DATA IN THIS EXERCISE →
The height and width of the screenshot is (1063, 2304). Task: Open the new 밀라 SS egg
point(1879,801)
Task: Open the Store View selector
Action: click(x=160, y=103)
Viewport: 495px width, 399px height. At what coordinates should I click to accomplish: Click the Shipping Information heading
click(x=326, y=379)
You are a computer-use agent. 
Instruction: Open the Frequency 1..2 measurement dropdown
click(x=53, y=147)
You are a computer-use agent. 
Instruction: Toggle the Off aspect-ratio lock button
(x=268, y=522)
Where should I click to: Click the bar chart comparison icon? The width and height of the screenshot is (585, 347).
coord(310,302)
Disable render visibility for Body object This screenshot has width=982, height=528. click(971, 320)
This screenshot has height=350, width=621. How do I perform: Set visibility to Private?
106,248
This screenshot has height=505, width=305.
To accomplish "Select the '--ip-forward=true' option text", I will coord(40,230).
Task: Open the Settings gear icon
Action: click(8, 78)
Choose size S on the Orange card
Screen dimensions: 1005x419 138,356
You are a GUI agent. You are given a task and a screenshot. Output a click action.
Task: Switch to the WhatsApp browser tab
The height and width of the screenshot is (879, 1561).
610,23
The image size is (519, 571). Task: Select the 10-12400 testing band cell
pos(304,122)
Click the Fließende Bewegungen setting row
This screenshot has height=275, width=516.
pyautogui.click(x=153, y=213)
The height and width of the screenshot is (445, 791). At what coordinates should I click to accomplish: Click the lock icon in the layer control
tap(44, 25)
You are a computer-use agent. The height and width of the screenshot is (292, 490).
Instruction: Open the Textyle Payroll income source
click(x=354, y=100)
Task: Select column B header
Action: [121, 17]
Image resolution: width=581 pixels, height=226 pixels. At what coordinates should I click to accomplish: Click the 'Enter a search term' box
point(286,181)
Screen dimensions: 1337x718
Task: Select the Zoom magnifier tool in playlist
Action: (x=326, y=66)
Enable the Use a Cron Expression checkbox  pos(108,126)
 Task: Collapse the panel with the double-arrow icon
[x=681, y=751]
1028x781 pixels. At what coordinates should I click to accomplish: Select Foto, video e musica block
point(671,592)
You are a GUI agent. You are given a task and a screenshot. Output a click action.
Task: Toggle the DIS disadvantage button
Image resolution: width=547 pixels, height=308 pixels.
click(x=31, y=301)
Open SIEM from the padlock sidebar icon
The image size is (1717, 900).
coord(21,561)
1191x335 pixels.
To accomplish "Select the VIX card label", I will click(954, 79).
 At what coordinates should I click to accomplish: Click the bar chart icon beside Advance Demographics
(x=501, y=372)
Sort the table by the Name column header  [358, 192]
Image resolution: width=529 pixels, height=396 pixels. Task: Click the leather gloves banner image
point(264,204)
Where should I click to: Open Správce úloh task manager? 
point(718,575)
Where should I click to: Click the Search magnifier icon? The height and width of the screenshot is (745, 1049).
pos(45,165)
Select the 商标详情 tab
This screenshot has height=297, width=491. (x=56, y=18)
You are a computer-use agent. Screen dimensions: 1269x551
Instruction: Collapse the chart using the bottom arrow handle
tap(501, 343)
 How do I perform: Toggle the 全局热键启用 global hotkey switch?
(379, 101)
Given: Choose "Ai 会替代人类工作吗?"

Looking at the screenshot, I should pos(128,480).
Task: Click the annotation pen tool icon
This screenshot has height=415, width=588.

DIRECTIONS FOR THIS TASK →
What is needed is a full, exact copy of the records.

OUTPUT FOR THIS EXERCISE →
The height and width of the screenshot is (1063, 2304). Task: Open the new 밀라 SS egg
point(1879,801)
Task: Open the Store View selector
Action: click(x=160, y=103)
Viewport: 495px width, 399px height. At what coordinates should I click to accomplish: Click the Shipping Information heading
click(x=326, y=379)
You are a computer-use agent. 
Instruction: Open the Frequency 1..2 measurement dropdown
click(x=53, y=147)
You are a computer-use agent. 
Instruction: Toggle the Off aspect-ratio lock button
(x=268, y=522)
Where should I click to: Click the bar chart comparison icon? The width and height of the screenshot is (585, 347).
coord(310,302)
Disable render visibility for Body object This screenshot has width=982, height=528. click(971, 320)
This screenshot has height=350, width=621. How do I perform: Set visibility to Private?
106,248
This screenshot has height=505, width=305.
To accomplish "Select the '--ip-forward=true' option text", I will coord(40,230).
Task: Open the Settings gear icon
Action: click(8, 78)
Choose size S on the Orange card
Screen dimensions: 1005x419 138,356
You are a GUI agent. You are given a task and a screenshot. Output a click action.
Task: Switch to the WhatsApp browser tab
The height and width of the screenshot is (879, 1561).
610,23
The image size is (519, 571). Task: Select the 10-12400 testing band cell
pos(304,122)
Click the Fließende Bewegungen setting row
This screenshot has height=275, width=516.
pyautogui.click(x=153, y=213)
The height and width of the screenshot is (445, 791). At what coordinates should I click to accomplish: Click the lock icon in the layer control
tap(44, 25)
You are a computer-use agent. The height and width of the screenshot is (292, 490).
Instruction: Open the Textyle Payroll income source
click(x=354, y=100)
Task: Select column B header
Action: [121, 17]
Image resolution: width=581 pixels, height=226 pixels. At what coordinates should I click to accomplish: Click the 'Enter a search term' box
point(286,181)
Screen dimensions: 1337x718
Task: Select the Zoom magnifier tool in playlist
Action: (x=326, y=66)
Enable the Use a Cron Expression checkbox  pos(108,126)
 Task: Collapse the panel with the double-arrow icon
[x=681, y=751]
1028x781 pixels. At what coordinates should I click to accomplish: Select Foto, video e musica block
point(671,592)
You are a GUI agent. You are given a task and a screenshot. Output a click action.
Task: Toggle the DIS disadvantage button
Image resolution: width=547 pixels, height=308 pixels.
click(x=31, y=301)
Open SIEM from the padlock sidebar icon
The image size is (1717, 900).
coord(21,561)
1191x335 pixels.
To accomplish "Select the VIX card label", I will click(954, 79).
 At what coordinates should I click to accomplish: Click the bar chart icon beside Advance Demographics
(x=501, y=372)
Sort the table by the Name column header  [358, 192]
Image resolution: width=529 pixels, height=396 pixels. Task: Click the leather gloves banner image
point(264,204)
Where should I click to: Open Správce úloh task manager? 
point(718,575)
Where should I click to: Click the Search magnifier icon? The height and width of the screenshot is (745, 1049).
pos(45,165)
Select the 商标详情 tab
This screenshot has height=297, width=491. (x=56, y=18)
You are a computer-use agent. Screen dimensions: 1269x551
Instruction: Collapse the chart using the bottom arrow handle
tap(501, 343)
 How do I perform: Toggle the 全局热键启用 global hotkey switch?
(379, 101)
Given: Choose "Ai 会替代人类工作吗?"

Looking at the screenshot, I should pos(128,480).
Task: Click the annotation pen tool icon
This screenshot has height=415, width=588.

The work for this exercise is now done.